(Dataset excerpt)
────────
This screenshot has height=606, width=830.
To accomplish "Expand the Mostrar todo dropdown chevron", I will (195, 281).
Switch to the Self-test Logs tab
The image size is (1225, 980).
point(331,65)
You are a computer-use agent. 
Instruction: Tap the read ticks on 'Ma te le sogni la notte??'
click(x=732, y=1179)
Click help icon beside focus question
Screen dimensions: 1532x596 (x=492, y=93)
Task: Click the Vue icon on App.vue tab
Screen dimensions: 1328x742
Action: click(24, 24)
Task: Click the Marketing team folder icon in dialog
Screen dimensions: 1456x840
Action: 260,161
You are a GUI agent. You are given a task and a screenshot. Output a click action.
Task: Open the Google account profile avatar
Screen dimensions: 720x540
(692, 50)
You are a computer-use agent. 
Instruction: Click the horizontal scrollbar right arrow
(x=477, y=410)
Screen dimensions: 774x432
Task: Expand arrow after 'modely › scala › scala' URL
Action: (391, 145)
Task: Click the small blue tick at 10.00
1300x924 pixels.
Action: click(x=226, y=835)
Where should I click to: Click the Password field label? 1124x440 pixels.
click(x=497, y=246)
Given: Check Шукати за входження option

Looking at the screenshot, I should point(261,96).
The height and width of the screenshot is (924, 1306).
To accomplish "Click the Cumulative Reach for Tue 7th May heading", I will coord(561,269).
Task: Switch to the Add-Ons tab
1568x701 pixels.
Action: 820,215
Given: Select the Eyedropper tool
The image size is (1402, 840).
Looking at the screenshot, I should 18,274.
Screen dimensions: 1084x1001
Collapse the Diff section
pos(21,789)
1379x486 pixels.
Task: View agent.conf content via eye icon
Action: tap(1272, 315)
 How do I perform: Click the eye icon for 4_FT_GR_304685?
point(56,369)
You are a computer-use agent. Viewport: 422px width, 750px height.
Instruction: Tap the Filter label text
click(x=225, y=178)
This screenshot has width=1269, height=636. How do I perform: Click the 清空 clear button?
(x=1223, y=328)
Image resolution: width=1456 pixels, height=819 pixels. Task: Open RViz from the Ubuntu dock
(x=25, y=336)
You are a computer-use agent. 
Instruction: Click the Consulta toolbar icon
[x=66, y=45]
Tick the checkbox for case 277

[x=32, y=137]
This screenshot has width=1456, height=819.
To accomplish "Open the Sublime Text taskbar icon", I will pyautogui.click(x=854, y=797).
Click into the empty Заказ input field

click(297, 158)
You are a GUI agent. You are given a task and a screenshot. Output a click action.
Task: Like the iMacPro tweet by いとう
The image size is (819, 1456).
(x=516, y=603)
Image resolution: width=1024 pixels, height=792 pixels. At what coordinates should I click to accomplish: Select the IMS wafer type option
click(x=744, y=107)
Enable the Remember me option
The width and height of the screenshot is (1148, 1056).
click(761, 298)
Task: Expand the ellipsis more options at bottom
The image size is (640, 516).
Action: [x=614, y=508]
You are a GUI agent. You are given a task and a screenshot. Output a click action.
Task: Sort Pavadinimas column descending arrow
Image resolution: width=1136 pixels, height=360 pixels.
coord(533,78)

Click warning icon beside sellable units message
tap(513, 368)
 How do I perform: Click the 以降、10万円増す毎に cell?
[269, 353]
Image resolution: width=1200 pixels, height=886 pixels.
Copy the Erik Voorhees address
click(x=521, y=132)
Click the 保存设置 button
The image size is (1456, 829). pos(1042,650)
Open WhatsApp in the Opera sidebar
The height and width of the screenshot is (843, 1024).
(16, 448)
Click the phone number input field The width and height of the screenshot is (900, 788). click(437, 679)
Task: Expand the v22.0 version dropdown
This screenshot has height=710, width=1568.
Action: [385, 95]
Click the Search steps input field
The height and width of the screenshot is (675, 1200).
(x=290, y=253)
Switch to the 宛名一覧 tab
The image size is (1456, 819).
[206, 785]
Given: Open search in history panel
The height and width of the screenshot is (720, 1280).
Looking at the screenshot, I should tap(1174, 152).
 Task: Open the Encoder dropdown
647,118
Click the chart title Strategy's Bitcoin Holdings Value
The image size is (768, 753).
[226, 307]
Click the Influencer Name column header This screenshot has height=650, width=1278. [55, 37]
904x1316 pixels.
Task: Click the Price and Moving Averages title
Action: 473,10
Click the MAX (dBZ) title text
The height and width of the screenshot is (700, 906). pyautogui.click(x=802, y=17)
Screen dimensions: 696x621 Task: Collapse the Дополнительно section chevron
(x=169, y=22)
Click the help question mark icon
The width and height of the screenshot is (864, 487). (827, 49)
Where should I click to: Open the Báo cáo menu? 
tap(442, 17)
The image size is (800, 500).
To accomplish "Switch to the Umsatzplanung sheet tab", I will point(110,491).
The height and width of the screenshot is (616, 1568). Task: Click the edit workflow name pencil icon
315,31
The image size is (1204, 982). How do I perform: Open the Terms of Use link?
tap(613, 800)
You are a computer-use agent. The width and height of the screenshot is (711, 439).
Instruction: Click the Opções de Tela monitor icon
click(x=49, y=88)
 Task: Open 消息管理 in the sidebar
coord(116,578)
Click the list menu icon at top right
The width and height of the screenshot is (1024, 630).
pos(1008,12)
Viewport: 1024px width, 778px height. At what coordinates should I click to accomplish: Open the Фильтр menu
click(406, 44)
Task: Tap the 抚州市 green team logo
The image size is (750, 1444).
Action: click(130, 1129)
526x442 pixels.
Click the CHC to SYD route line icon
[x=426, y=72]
────────
» **Task directions**
Transcribe the rows from the line containing "The image size is (1204, 982)." through the end of the rows, exactly as they appear.

» **Response to the task**
The image size is (1204, 982). How do I perform: Open the Terms of Use link?
tap(613, 800)
You are a computer-use agent. The width and height of the screenshot is (711, 439).
Instruction: Click the Opções de Tela monitor icon
click(x=49, y=88)
 Task: Open 消息管理 in the sidebar
coord(116,578)
Click the list menu icon at top right
The width and height of the screenshot is (1024, 630).
pos(1008,12)
Viewport: 1024px width, 778px height. At what coordinates should I click to accomplish: Open the Фильтр menu
click(406, 44)
Task: Tap the 抚州市 green team logo
The image size is (750, 1444).
Action: click(130, 1129)
526x442 pixels.
Click the CHC to SYD route line icon
[x=426, y=72]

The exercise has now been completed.